From Givenchy, Gucci Beauty, L’oreal, among others, metaverse seems to have caught the attention of these brands and many more. This is all because the total number of Indians who will be present in the metaverse will be about 13-14 million by CY23. As per industry estimates, this amounts to a 200% rise from the present 4.5-5 million. “Consumers today are willing to spend their time on immersive and visually appealing mediums. The key demographic of metaverse is 18-25 years of age. This demographic is moving to platforms where content is 3D and provides a more immersive and life-like experience,” Kanav Singla, CEO and founder, Metadome, a deep-tech startup, told BrandWagon Online.
The global metaverse revenue is estimated to touch $800 billion in 2024 as compared to around $500 billion in 2020, according to Bloomberg Intelligence. As for advertising in the metaverse, the space offers new ways of marketing such as experience led advertising opportunities. And with that brands advertise during the delivery of that experience. Not a new phenomenon, it is believed that all this started in April 2020 with US electronic music producer and DJ Travis Scott’s concert which was held in the metaverse. According to Forbes, Travis Scott’s Fortnite concert grossed roughly $20 million, including merchandise sales.
Categories such as automotive industry, lifestyle and fashion have emerged as early adopters of metaverse. Even as most of the brands present as of now are luxury brands, premium brands such as L’oreal, MG Motors, Mahindra & Mahindra (M&M) and Tanishq have started to experiment. “While still at a nascent stage in India as a new area of e-commerce, we believe that metaverse provides differentiated avenues of marketing and consumer engagement, for beauty and skincare brands. We are assessing emerging consumer insights to gauge adoption, engagement, and readiness towards the metaverse to define future marketing strategies,” a L’Oréal India spokesperson added. For instance, L’Oréal USA recently registered many of its brand trademarks in the NFT and metaverse categories. Skincare brand Kiehl’s, make-up brands Maybelline, Urban Decay and It Cosmetics, and nail varnish brand Essie are among the brands under L’Oréal which too have joined the league. In the case of Kiehl’s for example, the registration also covers the rights for non-downloadable virtual fragrances in the metaverse.
Due to its nascent stage, not a lot of metrics has been set to measure the return-on-investment. Currently, the industry uses cost per experience (CPE), this is primarily because in the virtual world, the infrastructure cost per user is higher than what it is in the digital world. As per industry estimates, the ad rates on metaverse is estimated to be one-third of a CPM on digital platforms which ranges between Rs 150-250. Meanwhile, activation and infrastructure cost is estimated to range anywhere between Rs 7-15 (10-20 cents) per user.

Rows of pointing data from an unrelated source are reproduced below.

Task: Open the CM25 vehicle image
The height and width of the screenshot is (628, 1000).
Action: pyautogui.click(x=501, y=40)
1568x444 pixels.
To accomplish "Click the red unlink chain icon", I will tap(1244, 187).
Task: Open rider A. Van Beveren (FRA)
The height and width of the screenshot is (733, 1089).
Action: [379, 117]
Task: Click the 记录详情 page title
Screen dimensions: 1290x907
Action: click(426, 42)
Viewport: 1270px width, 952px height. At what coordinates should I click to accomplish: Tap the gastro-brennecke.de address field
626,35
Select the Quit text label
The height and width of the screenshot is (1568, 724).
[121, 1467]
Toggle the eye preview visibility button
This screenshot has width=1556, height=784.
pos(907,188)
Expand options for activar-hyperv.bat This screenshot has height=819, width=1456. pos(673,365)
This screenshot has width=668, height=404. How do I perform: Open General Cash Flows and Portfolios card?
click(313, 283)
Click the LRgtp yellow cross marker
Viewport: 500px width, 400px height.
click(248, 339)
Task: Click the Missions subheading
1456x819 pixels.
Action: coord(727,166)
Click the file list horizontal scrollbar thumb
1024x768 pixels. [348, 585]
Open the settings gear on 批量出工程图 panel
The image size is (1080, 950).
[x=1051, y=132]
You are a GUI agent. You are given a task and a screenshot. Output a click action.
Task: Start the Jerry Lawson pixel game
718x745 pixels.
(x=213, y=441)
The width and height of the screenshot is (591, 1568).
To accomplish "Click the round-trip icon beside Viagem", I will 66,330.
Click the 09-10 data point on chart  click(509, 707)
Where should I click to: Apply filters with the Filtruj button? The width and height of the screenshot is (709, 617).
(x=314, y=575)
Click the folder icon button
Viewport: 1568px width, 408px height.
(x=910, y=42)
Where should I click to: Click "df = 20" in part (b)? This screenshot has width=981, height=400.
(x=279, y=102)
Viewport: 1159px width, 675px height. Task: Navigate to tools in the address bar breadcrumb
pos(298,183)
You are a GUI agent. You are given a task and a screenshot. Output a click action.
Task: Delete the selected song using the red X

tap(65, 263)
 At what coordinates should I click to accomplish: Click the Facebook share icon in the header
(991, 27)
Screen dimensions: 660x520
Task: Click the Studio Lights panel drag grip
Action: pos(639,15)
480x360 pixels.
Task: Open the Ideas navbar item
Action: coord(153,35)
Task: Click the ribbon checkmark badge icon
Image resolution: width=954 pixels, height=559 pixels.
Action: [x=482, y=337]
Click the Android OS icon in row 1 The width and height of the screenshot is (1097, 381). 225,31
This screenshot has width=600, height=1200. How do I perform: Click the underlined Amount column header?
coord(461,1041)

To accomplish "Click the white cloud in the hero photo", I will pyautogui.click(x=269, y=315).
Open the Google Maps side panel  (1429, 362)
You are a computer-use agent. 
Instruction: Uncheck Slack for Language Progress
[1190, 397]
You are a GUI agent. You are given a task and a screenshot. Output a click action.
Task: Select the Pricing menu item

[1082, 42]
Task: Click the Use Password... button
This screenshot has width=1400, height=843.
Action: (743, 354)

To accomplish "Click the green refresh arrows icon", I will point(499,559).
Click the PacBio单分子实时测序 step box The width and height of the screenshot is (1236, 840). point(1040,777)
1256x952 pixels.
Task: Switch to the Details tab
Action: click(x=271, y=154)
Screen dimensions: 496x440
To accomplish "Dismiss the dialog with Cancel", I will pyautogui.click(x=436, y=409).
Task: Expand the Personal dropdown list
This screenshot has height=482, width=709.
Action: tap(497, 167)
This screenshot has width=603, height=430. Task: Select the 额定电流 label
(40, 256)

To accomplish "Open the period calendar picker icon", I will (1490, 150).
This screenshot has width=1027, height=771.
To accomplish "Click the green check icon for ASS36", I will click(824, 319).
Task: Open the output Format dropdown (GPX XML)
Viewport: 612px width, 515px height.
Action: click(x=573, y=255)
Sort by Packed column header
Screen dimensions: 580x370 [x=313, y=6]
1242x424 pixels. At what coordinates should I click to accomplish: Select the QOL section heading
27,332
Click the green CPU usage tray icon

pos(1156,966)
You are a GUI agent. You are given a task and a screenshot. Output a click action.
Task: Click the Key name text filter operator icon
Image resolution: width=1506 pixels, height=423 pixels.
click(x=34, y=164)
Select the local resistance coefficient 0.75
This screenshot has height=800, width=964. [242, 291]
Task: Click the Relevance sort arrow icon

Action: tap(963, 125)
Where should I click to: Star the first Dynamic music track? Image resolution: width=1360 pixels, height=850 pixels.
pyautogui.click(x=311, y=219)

However, marketing in the metaverse is yet to be a mainstream element. Industry stakeholders believe that while everybody wants to enter the metaverse, the industry is still trying to understand what marketing means in the virtual universe, be it in terms of social media, PR or digital marketing. “A marketeer is evaluating and understanding if marketing in a metaverse results in better return on investment (ROI) or gives better engagement to their end consumers when compared with the digital or physical world where they are directly targeting their consumers,” Aditya Dhruva, CEO, Factoreal, a marketing automation platform, stated.